### Extract to read
== Segment start ==
School projectPythonPandasAI

Text classification for Stater

By Jeroen den Otter
Picture of the author
Published on
5 months
Product owner & Developer
image alt text

During my semester in data science at Windesheim, I had the opportunity to work on an exciting project for Stater, a leading company that specializes in mortgage management for lenders, banks, and insurance companies. The project aimed to explore the effectiveness of AI-based text classification, specifically through the use of embeddings, in comparison to traditional analysis methods like Support Vector Machines (SVM).

As the product owner of the project, my primary responsibility was to ensure effective communication between Stater, Windesheim, and our project group. However, an administrative oversight occurred, leading to the assignment being accepted even though AI was not part of the semester curriculum. This situation presented a unique challenge, as I needed to find a solution that would satisfy both Stater's expectations and Windesheim's academic requirements, while also ensuring our project group achieved a successful outcome. Through effective negotiation and compromise, I was able to strike a balance that allowed us to proceed with the project, resulting in a positive experience for all parties involved.
== Segment end ==
### Task
Copy out the whole text classification project page word for word, line by line. These rows are drawn from a separate source.

(Collection entries)
== Segment start ==
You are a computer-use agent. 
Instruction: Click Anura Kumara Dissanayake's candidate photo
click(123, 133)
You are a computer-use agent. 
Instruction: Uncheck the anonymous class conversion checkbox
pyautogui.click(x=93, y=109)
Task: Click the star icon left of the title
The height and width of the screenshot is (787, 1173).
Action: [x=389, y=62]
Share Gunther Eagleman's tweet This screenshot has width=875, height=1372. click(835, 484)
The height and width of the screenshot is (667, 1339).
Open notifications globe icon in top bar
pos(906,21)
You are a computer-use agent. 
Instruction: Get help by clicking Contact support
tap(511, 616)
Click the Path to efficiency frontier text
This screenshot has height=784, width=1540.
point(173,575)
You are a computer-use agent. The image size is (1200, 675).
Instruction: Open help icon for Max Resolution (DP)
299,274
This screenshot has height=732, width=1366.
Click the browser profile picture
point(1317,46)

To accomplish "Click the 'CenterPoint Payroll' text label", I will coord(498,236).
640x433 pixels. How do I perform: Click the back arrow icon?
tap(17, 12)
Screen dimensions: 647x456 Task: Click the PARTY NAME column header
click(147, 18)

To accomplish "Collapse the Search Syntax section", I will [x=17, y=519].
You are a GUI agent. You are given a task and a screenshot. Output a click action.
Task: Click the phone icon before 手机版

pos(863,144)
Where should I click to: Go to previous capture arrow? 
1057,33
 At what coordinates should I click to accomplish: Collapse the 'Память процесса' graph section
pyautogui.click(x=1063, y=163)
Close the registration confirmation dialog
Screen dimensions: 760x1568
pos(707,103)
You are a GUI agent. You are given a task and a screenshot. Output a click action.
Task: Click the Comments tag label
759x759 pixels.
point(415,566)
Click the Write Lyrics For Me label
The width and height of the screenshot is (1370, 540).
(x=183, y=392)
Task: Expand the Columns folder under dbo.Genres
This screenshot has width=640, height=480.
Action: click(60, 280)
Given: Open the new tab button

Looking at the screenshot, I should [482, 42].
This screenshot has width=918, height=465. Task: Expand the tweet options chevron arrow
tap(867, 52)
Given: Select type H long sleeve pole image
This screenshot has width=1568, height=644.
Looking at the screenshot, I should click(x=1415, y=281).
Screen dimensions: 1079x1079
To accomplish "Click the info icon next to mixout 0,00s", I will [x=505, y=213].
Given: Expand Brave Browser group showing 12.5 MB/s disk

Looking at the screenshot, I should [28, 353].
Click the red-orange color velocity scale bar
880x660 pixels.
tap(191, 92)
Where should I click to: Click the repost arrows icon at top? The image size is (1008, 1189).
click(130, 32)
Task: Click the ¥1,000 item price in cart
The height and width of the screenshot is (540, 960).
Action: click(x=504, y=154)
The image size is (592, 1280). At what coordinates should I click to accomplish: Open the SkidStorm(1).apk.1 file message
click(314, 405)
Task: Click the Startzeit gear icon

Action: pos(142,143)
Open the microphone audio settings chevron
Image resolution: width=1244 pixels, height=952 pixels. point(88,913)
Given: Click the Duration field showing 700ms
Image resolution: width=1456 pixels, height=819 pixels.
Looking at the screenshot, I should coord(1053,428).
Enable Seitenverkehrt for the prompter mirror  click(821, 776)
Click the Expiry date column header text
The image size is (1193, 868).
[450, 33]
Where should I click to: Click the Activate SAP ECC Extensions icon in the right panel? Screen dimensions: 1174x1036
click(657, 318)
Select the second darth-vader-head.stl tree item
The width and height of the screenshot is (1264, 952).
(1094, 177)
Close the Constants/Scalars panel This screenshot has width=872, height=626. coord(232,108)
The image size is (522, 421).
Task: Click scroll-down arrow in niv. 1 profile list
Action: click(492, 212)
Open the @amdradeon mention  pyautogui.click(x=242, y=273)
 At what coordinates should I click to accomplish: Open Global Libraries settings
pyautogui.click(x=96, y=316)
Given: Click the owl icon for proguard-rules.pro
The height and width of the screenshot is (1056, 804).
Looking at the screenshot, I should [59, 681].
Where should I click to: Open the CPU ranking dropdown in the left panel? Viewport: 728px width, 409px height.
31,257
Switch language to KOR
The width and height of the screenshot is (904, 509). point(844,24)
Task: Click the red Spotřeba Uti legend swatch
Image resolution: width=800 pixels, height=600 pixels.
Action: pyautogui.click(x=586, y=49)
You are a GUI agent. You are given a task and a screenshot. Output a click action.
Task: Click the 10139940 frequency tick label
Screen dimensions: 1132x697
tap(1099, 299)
== Segment end ==
### Solved exercise
School projectPythonPandasAI

Text classification for Stater

By Jeroen den Otter
Picture of the author
Published on
5 months
Product owner & Developer
image alt text

During my semester in data science at Windesheim, I had the opportunity to work on an exciting project for Stater, a leading company that specializes in mortgage management for lenders, banks, and insurance companies. The project aimed to explore the effectiveness of AI-based text classification, specifically through the use of embeddings, in comparison to traditional analysis methods like Support Vector Machines (SVM).

As the product owner of the project, my primary responsibility was to ensure effective communication between Stater, Windesheim, and our project group. However, an administrative oversight occurred, leading to the assignment being accepted even though AI was not part of the semester curriculum. This situation presented a unique challenge, as I needed to find a solution that would satisfy both Stater's expectations and Windesheim's academic requirements, while also ensuring our project group achieved a successful outcome. Through effective negotiation and compromise, I was able to strike a balance that allowed us to proceed with the project, resulting in a positive experience for all parties involved.